Infine, con il sesto ed ultimo motivo, la società ricorrente lamenta la violazione o falsa applicazione dell’art. 1146 c.c., in relazione all’art. 360, primo comma, n. 3, c.p.c., perché la Corte di Appello avrebbe erroneamente ravvisato l’elemento dell’animus possidendi in capo agli eredi Zo., senza considerare che il possesso esercitato dal loro remoto dante causa sul lastrico di cui è causa si era interrotto con la sua morte e non si era trasferito agli eredi, in assenza di prova, da parte di questi ultimi, di aver proseguito nella medesima relazione con la res già propria del de cuius.

La censura è infondata.

La Corte di Appello, sul punto, ha ritenuto che la prova del fatto che gli eredi dello Zo. abbiano continuato a possedere il lastrico di cui è causa, in termini analoghi a quello del loro dante causa, si ricava dalla circostanza che l’esistenza della situazione di possesso del bene è stata espressamente prevista, e disciplinata, da apposita clausola contenuta nel contratto di vendita dal quale gli odierni controricorrenti traggono il loro dritto. Con detta clausola, secondo il giudice di merito, gli eredi Zo. avrebbero implicitamente confermato, ai loro aventi causa, la sussistenza dei presupposti – possesso pacifico, in buona fede, ininterrotto, pubblico ed ultraventennale – per l’usucapione del lastrico di cui è causa (cfr. pag. 16 della sentenza impugnata). Inoltre, la Corte territoriale ha anche evidenziato che “… sia la successione nel possesso fra Mo.Re. e Zo.Em. che l’accessione di Ca.St. hanno riguardato una situazione di possesso già esercitato per il tempo utile ad usucapirlo, di talché appaiono irrilevanti le dedotte diverse manifestazioni di volontà asserite (e genericamente) tutte intervenute successivamente al 1999, da parte sia della moglie che della figlia di Zo.Re., che hanno continuato a possedere un bene in relazione al quale era già maturato il termine per la declaratoria di intervenuto acquisto per usucapione” (cfr. pag. 17 della sentenza). La Corte distrettuale, dunque, ha esaminato anche le circostanze alle quali si riferisce il capitolato istruttorio riportato dalla società ricorrente a pag. 30 del ricorso ed ha considerato che le circostanze di fatto alle quali esso faceva riferimento – tutte evidentemente successive alla morte di Zo.Re. – fossero irrilevanti ai fini della valutazione della sussistenza dei presupposti per il riconoscimento della invocata usucapione, essendosi quest’ultima già maturata in epoca anteriore al suindicato decesso.

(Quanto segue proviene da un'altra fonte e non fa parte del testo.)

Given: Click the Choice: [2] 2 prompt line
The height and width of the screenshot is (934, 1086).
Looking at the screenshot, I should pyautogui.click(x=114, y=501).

Trattasi di valutazione di fatto, non implausibile, alla quale la parte ricorrente contrappone una lettura alternativa del compendio istruttorio, senza tener conto che il motivo di ricorso non può mai risolversi in un’istanza di revisione delle valutazioni e del convincimento del giudice di merito tesa all’ottenimento di una nuova pronuncia sul fatto, estranea alla natura ed ai fini del giudizio di cassazione (Cass. Sez. U, Sentenza n. 24148 del 25/10/2013, Rv. 627790).

In definitiva, il ricorso va rigettato.

Le spese del presente giudizio di legittimità, liquidate come da dispositivo, seguono la soccombenza.

Stante il tenore della pronuncia, va dato atto – ai sensi dell’art. 13, comma 1-quater, del D.P.R. n. 115 del 2002 – della sussistenza dei presupposti processuali per il versamento di un ulteriore importo a titolo contributo unificato, pari a quello previsto per la proposizione dell’impugnazione, se dovuto.

Proprietà le azioni a difesa ed il mutamento della domanda

P.Q.M.

la Corte rigetta il ricorso e condanna la parte ricorrente al pagamento, in favore di quella controricorrente, delle spese del presente giudizio di legittimità, che liquida in Euro 3.700, di cui Euro 200 per esborsi, oltre rimborso delle spese generali in ragione del 15%, iva, cassa avvocati ed accessori tutti come per legge.

Ai sensi dell’art. 13, comma 1-quater, del D.P.R. n. 115 del 2002, dà atto della sussistenza dei presupposti processuali per il versamento, da parte del ricorrente, di un ulteriore importo a titolo di contributo unificato pari a quello previsto per il ricorso, a norma del comma 1-bis dello stesso art. 13, se dovuto.

Così deciso in Roma, nella camera di consiglio della Seconda Sezione Civile, addì 27 febbraio 2024.

Depositata in Cancelleria il 6 marzo 2024.

In caso di diffusione omettere le generalità e gli altri dati identificativi dei soggetti interessati nei termini indicati.